- IPC code: AND
- NPC: Andorran Adapted Sports Federation

in Pyeongchang
- Competitors: 1 in 1 sport
- Medals: Gold 0 Silver 0 Bronze 0 Total 0

Winter Paralympics appearances (overview)
- 2002; 2006; 2010; 2014; 2018; 2022; 2026;

= Andorra at the 2018 Winter Paralympics =

Andorra sent competitors to the 2018 Winter Paralympics in Pyeongchang, South Korea. They competed in para-alpine skiing. The country first went to the Winter Paralympics in 2002. When they arrived in Pyeongchang, they competed in their fifth Winter Paralympics.

== Team ==
The International Paralympic Committee confirmed that Andorra would compete at the 2018 Winter Paralympics.

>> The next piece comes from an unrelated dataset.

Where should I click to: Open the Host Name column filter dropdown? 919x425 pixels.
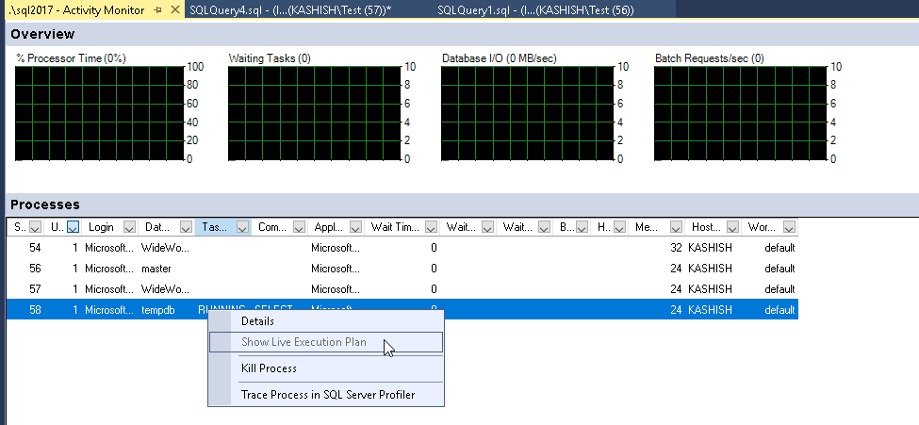732,227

The table below contains the list of members of people (called "Team Andorra") that participated in the 2018 Games.

Team Andorra
| Name | Sport | Gender | Classification | Events | ref |
|---|---|---|---|---|---|
| Roger Puig | para-alpine skiing | male | LW9.2 |  |  |

== History ==
The country first went to the Winter Paralympics in 2002. When they arrived in Pyeongchang, they competed in their fifth Winter Paralympics. Their best finish at the Winter Games was in 2010, when Paquita Ramirez Capitan was ninth in the women's Giant Slalom.